Five post-Transformer ideas, reimplemented from scratch

Minimal, annotated, runnable reimplementations of recent (2024–2026) language-model architecture ideas, each with honest small-scale CPU benchmarks.

These are educational reimplementations of published work, not original architectures and not trained-at-scale models. Each prototype targets a different ceiling the Transformer is hitting, using a different primitive; in principle they compose — a routed (CHIMERA), byte-patched (HELIX), block-diffusion-decoded (CASCADE) model with memory (MNEMOSYNE) layers and a reasoning (NOESIS) head. Every number below is reproduced by a script in the code; goals that have not been measured are labelled as such.

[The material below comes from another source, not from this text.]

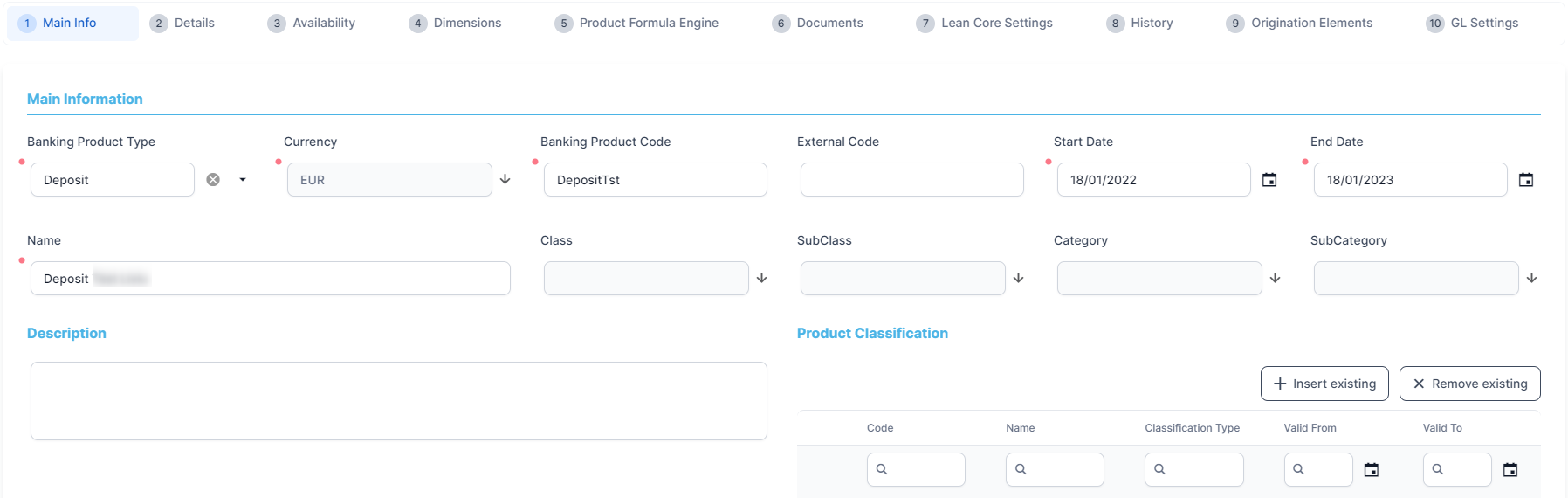Open Valid From filter calendar icon
Screen dimensions: 1568x498
[x=1372, y=470]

The orthogonality argument

Each candidate addresses a different kind of bottleneck and uses a different kind of primitive. They were deliberately chosen so they do not collapse onto each other — five different directions, not five versions of the same idea.

                          Sequence-mixing primitive
            (CHIMERA: route across mixers)
                          │
                          │
   Memory model ◄─────────┼─────────► Tokenization layer
   (MNEMOSYNE:            │           (HELIX: bytes → learned
    state = trainable     │            hierarchical patches)
    function)             │
                          │
              Decoding paradigm           Reasoning protocol
              (CASCADE: block             (NOESIS: latent
               masked diffusion           continuous thought
               + adaptive K)               + adaptive budget + RL)

The five projects

CASCADE  Phases 0–3 complete (CPU)

Pain attacked: sequential AR decoding throughput bottleneck.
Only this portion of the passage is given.